A third limitation of this study was the use of BICOE designation as a quality measure. Prior research found that breast cancer diagnoses made at BICOE-designated facilities are less likely to be a later stage [41], but it remains unclear what explains this association. BICOE designation requires ACR accreditation in mammography and stereotactic biopsy, breast ultrasound and ultrasound-guided biopsy, and breast MRI and MRI biopsy or the ability to refer the patient for MRI/MRI biopsy to another facility with a referral relationship. Therefore, an ACR accredited mammography unit at a BICOE facility is not necessarily of higher quality than an ACR accredited unit at a non-BICOE facility. It may not be necessary, let alone feasible, to convert a mammography facility to a BICOE to improve access to mammography. There is also not an established relationship between BICOE-designated facility and radiologist characteristics. Separate research reported a relationship between radiologist characteristics (i.e., qualifications, affiliation, and experience) and false-negative rates (i.e., missed breast cancer detection), particularly for racial/ethnic minorities and lower-income women [72,73,74]. Last, there are multiple approaches for performing a catchment analysis, with no clear gold standard for all use cases. The choice of a specific method is often made based on investigator experience and preference, research needs, and computational requirements. Different approaches to catchment analysis may yield qualitatively different conclusions. [75, 76]

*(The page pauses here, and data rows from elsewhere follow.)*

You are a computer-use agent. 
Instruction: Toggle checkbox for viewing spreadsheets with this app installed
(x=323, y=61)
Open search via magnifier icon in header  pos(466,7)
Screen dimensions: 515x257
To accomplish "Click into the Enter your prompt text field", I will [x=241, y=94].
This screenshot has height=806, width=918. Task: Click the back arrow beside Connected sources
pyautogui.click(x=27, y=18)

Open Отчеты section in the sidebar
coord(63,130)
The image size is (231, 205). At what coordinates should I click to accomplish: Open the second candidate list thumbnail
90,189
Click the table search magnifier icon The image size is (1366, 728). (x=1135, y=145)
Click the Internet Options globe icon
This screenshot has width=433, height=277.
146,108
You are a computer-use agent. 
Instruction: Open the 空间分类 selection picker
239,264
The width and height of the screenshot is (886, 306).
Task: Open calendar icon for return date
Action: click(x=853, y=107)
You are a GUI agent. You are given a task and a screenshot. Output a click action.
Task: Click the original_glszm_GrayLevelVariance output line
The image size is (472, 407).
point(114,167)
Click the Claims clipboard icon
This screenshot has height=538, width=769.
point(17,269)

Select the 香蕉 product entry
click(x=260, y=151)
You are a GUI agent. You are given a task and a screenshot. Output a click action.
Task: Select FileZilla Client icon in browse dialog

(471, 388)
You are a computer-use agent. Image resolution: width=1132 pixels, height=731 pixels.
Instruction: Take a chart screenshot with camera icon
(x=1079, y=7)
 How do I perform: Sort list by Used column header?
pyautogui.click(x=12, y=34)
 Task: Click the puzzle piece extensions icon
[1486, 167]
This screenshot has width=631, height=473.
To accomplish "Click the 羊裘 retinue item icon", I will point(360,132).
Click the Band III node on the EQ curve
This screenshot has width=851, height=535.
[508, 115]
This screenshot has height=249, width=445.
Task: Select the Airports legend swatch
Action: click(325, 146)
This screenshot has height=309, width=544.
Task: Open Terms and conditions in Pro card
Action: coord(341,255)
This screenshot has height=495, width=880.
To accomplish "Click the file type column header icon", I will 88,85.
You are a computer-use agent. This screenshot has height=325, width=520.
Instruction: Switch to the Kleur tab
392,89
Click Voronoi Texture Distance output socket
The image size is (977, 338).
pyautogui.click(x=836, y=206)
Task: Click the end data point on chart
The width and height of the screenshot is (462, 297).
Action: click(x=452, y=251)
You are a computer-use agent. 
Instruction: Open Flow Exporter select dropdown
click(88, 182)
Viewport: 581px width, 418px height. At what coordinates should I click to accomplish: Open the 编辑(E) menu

To conclude, drawing on the definition that health disparities represent potentially avoidable differences in disease outcomes [77], ensuring equitable geographic access to high-quality screening mammography facilities could help to close breast cancer disparities observed by race and rurality. However, making decisions about how to allocate mammography resources to ensure equitable access is contingent on which set of breast cancer screening guidelines are adopted, among other considerations (e.g., certificate of need). Given a set of guidelines, catchment and location-allocation analyses can guide the selection of locations for new mammography facilities and represent important methodological tools that can be leveraged in service of health equity. Future studies should collect additional data on access, quality, and capacity across geographic areas and population subgroups to facilitate the generation of more finely tuned and potentially impactful recommendations for the allocation of mammography facilities.